▶ **Records from a data collection**:
====================

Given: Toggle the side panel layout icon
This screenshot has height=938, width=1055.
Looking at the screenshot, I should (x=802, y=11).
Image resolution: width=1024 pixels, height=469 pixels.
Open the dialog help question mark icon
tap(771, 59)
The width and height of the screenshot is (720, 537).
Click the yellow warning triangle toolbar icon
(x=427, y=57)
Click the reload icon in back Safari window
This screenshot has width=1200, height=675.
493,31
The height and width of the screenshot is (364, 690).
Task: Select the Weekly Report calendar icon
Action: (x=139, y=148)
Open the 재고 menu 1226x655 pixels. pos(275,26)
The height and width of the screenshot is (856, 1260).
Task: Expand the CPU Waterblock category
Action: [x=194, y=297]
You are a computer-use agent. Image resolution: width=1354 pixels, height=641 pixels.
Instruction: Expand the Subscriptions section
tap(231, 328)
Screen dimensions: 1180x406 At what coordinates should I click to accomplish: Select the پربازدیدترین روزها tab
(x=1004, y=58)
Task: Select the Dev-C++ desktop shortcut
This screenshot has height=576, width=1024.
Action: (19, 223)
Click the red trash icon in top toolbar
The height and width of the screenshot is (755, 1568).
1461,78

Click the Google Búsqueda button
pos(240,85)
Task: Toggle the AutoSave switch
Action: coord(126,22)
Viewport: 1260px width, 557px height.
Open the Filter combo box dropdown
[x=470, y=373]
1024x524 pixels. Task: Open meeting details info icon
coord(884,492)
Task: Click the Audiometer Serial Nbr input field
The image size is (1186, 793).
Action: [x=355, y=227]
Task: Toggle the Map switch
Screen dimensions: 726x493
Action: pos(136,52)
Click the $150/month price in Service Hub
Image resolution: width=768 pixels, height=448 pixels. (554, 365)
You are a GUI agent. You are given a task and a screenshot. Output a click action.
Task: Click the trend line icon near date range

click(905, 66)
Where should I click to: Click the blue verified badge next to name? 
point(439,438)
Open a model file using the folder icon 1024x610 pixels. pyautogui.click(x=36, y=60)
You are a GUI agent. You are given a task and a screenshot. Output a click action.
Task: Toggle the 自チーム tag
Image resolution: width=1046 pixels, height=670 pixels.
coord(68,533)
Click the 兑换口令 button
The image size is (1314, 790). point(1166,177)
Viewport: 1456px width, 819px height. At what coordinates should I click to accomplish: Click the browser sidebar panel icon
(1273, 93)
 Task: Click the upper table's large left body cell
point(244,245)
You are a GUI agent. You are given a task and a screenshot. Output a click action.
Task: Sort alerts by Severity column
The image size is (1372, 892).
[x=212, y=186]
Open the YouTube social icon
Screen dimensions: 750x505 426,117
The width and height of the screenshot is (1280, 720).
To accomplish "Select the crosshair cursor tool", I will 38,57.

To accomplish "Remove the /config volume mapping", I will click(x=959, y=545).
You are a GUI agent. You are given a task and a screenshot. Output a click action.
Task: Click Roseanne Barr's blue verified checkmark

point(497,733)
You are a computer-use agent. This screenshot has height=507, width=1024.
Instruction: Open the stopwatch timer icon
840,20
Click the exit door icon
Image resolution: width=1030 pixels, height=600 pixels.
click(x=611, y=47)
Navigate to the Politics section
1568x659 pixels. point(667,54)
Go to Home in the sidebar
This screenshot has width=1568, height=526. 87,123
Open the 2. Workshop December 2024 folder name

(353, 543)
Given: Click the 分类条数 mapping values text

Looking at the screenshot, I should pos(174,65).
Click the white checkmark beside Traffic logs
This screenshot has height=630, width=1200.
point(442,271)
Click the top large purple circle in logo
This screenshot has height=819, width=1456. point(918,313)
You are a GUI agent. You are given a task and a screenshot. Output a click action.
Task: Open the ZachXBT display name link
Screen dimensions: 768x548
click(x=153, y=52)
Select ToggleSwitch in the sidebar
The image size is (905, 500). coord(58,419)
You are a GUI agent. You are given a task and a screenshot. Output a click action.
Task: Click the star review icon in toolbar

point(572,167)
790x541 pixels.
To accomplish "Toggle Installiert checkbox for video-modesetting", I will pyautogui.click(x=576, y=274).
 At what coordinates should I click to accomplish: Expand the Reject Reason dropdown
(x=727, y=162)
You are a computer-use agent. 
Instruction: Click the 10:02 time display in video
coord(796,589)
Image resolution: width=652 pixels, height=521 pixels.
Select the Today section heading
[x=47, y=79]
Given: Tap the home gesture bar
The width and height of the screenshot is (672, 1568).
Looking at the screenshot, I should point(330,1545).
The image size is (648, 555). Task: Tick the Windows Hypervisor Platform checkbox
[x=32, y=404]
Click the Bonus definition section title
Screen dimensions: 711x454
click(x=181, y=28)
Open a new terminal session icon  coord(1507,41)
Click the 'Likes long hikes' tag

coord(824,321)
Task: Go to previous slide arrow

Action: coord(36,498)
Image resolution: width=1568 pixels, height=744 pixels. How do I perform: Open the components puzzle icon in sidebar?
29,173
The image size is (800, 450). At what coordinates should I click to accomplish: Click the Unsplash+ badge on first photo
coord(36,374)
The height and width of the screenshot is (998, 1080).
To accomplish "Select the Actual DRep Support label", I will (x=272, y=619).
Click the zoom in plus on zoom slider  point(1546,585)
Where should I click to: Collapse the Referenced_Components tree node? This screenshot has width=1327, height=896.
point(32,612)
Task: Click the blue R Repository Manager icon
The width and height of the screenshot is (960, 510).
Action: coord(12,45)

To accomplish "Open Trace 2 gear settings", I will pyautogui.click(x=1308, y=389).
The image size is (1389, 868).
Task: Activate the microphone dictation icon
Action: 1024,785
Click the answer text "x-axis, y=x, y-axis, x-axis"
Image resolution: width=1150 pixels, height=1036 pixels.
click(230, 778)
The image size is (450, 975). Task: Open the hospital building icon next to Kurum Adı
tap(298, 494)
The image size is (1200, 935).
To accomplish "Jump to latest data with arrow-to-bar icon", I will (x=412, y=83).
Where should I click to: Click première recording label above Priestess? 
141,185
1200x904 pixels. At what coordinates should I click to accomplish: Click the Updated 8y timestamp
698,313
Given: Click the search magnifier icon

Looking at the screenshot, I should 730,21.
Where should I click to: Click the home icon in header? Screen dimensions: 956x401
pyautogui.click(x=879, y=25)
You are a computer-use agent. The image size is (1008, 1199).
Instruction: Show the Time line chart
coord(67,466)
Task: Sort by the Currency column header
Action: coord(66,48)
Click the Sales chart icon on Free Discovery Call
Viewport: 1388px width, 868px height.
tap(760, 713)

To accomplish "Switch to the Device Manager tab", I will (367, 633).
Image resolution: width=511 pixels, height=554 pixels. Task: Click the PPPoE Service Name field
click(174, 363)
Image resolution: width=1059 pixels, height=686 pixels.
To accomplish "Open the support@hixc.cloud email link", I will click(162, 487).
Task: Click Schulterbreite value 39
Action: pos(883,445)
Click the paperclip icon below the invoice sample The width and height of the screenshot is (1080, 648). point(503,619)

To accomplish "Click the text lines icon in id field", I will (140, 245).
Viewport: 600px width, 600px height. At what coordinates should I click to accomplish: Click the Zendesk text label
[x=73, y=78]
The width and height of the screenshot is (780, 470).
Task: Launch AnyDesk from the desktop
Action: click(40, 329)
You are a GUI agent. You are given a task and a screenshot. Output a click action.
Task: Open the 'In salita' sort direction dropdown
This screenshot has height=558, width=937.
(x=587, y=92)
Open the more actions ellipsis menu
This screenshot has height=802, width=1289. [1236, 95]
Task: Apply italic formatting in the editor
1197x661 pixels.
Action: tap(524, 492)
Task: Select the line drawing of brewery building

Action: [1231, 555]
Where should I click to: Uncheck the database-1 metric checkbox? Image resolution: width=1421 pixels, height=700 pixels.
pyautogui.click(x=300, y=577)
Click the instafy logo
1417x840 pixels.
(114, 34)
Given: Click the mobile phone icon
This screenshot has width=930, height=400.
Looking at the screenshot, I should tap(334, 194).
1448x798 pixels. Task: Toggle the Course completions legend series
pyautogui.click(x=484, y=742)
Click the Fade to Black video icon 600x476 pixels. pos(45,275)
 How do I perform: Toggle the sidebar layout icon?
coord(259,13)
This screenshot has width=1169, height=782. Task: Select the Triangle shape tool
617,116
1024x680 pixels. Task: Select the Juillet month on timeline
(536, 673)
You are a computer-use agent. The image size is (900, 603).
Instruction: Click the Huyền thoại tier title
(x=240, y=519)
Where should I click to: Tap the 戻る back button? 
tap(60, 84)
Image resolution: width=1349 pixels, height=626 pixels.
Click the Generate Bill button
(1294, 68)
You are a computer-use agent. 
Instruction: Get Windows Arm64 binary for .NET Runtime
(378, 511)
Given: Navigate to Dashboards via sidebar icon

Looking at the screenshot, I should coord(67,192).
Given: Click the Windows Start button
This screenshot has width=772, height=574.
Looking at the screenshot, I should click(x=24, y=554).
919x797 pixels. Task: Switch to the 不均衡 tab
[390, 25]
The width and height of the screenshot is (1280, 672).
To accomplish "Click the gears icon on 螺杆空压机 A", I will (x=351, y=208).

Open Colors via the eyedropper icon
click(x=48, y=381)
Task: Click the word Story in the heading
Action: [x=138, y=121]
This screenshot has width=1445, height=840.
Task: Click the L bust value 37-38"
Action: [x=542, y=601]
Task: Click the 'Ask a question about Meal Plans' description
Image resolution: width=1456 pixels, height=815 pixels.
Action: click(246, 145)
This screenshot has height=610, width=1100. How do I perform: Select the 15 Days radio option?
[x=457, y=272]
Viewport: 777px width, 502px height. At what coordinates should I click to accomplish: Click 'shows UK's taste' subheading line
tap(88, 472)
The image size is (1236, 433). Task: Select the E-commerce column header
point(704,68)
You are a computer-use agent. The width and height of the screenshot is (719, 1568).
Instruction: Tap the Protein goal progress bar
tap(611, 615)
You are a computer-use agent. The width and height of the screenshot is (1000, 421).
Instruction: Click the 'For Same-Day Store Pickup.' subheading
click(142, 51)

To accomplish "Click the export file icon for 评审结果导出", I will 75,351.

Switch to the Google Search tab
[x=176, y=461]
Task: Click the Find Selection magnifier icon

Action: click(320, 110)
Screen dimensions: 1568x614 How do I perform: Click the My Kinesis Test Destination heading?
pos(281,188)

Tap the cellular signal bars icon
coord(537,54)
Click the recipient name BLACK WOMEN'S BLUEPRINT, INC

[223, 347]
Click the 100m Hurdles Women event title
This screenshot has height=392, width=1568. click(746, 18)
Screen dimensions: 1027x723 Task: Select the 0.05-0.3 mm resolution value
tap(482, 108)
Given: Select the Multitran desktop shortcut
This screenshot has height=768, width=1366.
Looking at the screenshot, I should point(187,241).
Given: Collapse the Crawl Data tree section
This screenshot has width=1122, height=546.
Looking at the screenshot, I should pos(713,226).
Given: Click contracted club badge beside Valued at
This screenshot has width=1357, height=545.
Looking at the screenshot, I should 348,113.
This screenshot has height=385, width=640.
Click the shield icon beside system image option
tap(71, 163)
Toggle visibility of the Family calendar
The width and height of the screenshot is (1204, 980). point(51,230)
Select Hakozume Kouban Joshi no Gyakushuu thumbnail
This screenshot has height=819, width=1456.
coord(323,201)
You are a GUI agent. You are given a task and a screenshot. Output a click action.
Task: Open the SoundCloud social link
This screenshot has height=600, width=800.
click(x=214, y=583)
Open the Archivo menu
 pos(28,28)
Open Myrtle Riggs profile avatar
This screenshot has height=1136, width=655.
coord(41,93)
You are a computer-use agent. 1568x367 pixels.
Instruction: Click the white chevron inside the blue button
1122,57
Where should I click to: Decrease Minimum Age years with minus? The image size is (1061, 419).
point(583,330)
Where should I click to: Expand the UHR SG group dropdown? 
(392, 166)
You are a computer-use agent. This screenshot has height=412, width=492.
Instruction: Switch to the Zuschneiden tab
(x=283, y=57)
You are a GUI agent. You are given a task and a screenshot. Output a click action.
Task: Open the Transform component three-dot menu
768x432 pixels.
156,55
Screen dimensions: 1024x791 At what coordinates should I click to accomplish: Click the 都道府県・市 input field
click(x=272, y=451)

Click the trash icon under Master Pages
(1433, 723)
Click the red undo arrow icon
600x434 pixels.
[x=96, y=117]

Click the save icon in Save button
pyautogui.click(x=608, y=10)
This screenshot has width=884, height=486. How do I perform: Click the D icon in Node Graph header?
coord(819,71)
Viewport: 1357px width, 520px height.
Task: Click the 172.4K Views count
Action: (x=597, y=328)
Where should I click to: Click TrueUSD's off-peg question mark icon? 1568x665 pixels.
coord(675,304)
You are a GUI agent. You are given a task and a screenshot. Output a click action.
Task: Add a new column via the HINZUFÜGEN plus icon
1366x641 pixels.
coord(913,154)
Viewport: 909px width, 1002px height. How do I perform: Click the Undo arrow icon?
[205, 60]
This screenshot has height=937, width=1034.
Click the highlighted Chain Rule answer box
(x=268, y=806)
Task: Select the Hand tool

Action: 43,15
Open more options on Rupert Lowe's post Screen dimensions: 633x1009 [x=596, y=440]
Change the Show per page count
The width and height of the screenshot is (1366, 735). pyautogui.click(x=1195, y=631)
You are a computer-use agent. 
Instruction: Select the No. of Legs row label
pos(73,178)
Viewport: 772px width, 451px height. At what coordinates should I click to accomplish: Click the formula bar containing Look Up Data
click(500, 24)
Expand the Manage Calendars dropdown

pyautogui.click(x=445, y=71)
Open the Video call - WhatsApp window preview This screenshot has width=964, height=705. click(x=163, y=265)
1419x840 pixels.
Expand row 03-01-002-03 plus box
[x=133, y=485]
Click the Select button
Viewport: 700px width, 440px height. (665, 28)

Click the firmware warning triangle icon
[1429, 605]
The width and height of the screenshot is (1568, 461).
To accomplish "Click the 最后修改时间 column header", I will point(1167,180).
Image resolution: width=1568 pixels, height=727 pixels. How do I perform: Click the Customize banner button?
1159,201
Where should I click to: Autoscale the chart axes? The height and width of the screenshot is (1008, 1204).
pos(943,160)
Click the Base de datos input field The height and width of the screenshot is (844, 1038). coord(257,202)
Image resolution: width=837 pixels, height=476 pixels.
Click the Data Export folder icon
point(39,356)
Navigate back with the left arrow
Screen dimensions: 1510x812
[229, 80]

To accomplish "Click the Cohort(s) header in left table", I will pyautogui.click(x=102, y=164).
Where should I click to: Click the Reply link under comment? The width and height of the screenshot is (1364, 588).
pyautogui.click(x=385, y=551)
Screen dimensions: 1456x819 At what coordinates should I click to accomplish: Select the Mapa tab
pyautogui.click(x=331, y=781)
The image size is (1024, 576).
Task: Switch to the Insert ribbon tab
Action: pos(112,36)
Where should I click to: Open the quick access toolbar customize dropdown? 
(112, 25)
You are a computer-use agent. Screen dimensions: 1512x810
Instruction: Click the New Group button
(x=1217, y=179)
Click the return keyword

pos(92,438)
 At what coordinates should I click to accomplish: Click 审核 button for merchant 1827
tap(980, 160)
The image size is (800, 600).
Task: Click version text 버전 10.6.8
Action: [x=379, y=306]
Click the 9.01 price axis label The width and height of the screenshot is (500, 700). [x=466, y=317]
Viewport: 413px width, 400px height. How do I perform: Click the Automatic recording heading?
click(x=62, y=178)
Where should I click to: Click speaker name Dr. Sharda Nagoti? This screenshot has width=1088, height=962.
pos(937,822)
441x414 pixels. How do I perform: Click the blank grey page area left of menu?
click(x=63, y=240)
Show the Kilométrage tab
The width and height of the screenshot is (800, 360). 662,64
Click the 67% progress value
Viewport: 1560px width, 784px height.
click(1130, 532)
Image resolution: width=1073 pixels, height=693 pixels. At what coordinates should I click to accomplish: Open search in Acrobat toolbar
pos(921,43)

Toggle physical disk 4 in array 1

====================

▶ **Task to complete**: Lines holding the string "shortcut" must be copied out of the entries above.

▶ **Written solution**:
Task: Select the Dev-C++ desktop shortcut
Given: Select the Multitran desktop shortcut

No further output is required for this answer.